---------- Given passage
But while several companies are seeking new ways to improve Pacific connectivity, some campaigners are emphasising the need for the continued roll-out of down-to-earth solutions, as well as calling for a regional approach to planning affordable connectivity.
O3b Networks, a satellite communications provider based in Europe and partly backed by Google, launched four satellites this month (10 July), after debuting its first commercial service with Telecom Cook Islands in March.
Singapore-based broadband satellite provider Kacific Broadband Satellite plans to launch a Pacific-oriented satellite in early 2017, and Google’s Project Loon is investigating balloon-powered internet, after launching a pilot in New Zealand in June 2013. Project Loon aims eventually to establish a ring of uninterrupted connectivity around the 40th southern parallel, an area in the Southern hemisphere that crosses the Atlantic Ocean, the Indian Ocean, Australasia, the Pacific Ocean and South America.
“The new wave of satellites is fascinating and these moves are very exciting.”
Christopher Sampson, Digital Society Foundation
“With support from local governments and global institutions, Kacific has the capacity to foster greater internet usage throughout the Pacific, fuelling economic growth,” says Christian Patouraux, the company’s CEO.
Christopher Sampson, founder and board member at the Digital Society Foundation, says that these are positive moves in the absence of other connectivity options, but are not enough alone.
“The new wave of satellites is fascinating and these moves are very exciting,” says Sampson.
But he adds that they need to be supplemented by fibre-optic cables: “In the digital age, fibre-optic cable is the motorway.”
A regional issue
Sampson says that a coordinated Pacific “masterplan” is needed to enable small and remote nations to take charge of their ICT (information and communications technology) needs, and secure affordable and robust connectivity.
“With a more coordinated planning approach at the regional level, we can better identify the gaps where national policies and funding abilities need to be supplemented, and we can better design the network ‘mesh’ for resilience, performance, value for money and extent of coverage,” says Sampson.
He is lobbying hard for regional bodies, such as the Pacific Islands Forum, to recognise this, pointing out that other continents plan joint networks and to share costs.
--------------------
---------- Listed records
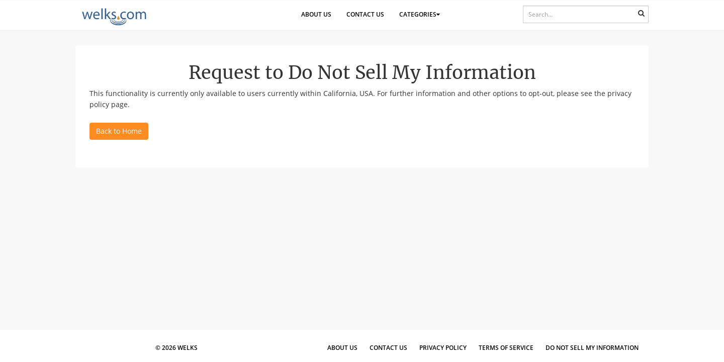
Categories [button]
--------------------
---------- Listed records
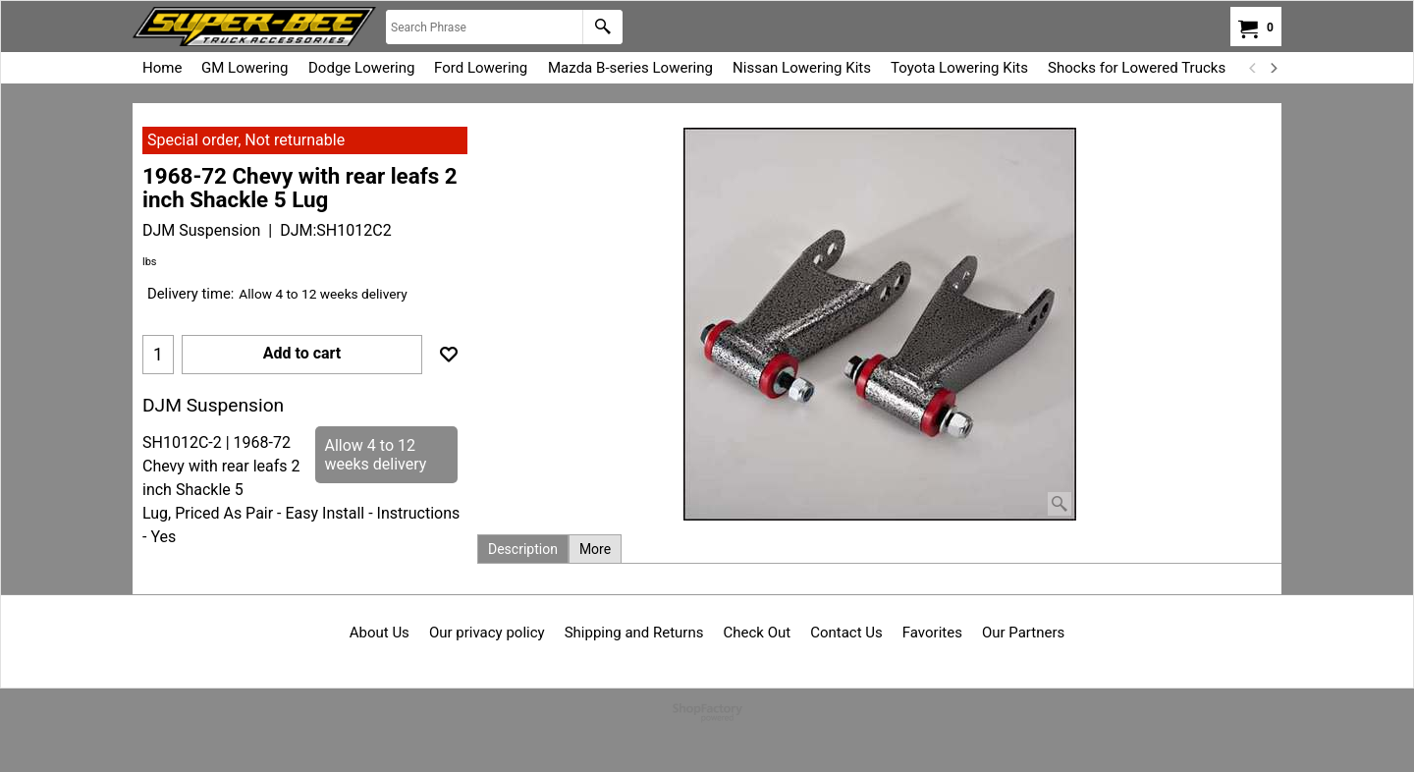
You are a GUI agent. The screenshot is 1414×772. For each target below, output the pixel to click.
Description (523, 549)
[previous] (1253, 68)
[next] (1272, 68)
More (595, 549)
--------------------
---------- Listed records
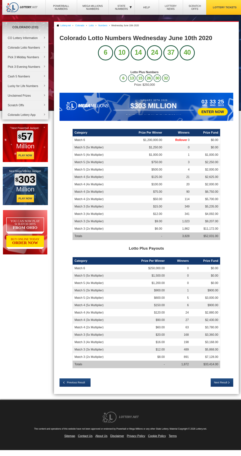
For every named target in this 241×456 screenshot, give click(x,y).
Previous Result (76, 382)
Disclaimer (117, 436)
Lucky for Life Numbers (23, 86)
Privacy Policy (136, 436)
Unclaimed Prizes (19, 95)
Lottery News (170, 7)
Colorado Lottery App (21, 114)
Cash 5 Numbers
--------------------
_Short problem 1_
Using the passage on Pacific internet connectivity, decide whether each statement agrees with it. Answer yes or no for each, and quote the deciding words from the passage.
(a) O3b Networks launched four satellites on 10 July.
(b) Kacific Broadband Satellite is based in Europe.
(c) Christopher Sampson considers the new satellites sufficient on their own.
_Short problem 2_
According to the passage on Pacific internet connectivity, where and when did Google's Project Loon launch its pilot?
_Short problem 3_
Extend the passage on Pacific internet connectivity, beginning after its final sentence.

_Reply 1_
(a) Yes: "launched four satellites this month (10 July)"
(b) No: "Singapore-based broadband satellite provider Kacific Broadband Satellite"
(c) No: "but are not enough alone"

_Reply 2_
In New Zealand, in June 2013.

_Reply 3_
Affordable broadband-speed internet was not a focus in the recent review of the Pacific Plan. This was disappointing for Sampson, who says it should be a “key foundation” for future activities.
But he says he has received subsequent positive signals from the Pacific Islands Forum that ICT could be a “big-ticket item” under the new Framework for Pacific Regionalism which leaders are due to discuss at the end of this month.
Seini O’Connor, Pacific Plan advisor for the Pacific Islands Forum Secretariat, says that strengthening regional connectivity is expected to be “one of the first big areas considered by leaders following the framework processes”.
“We expect that many and diverse stakeholders will need to come together to finance, implement and facilitate the social roll-out of these new technologies that are so essential for connecting our region,” she adds.
Sampson says: “I would like to encourage donor governments, including the UK, French, EU, US and Australian governments, to review their aid policies to prioritise support for assisting the region to put affordable broadband-speed internet access in place for all communities. I think this is one of the most effective ways that the region can move towards self-sufficiency and a sustainable future, and out of the cycle of aid dependency.”
He says that not including Pacific islands in the digital economy will cause their communities to “break down”.
Maureen Hilyard, board chair of the Pacific Islands Chapter of the Internet Society, says that, in her home nation of the Cook Islands, “because of our isolation, the internet is our future for a range of reasons, including education and health-related opportunities, as well as for our country’s economic development”.
Weathering the costs
But Hilyard says that, though she can “personally attest” to an improvement in broadband since O3b’s service came to the Cook Islands, “the cost is still too high for a developing country where the average wage for locals is NZ$15,000 [about US$13,000]”.
Apart from cost, the weather may also interfere with satellite-based internet.
In January 2014 researchers from Fiji National University reported in the South Pacific Journal of Natural and Applied Sciences that heavy cloud cover and rain in tropical regions can degrade satellite links.
“Weather conditions are always going to be an issue,” says Hilyard. “In times of climatically adverse conditions like cyclones and storms, an alternative to satellite has to be an option.”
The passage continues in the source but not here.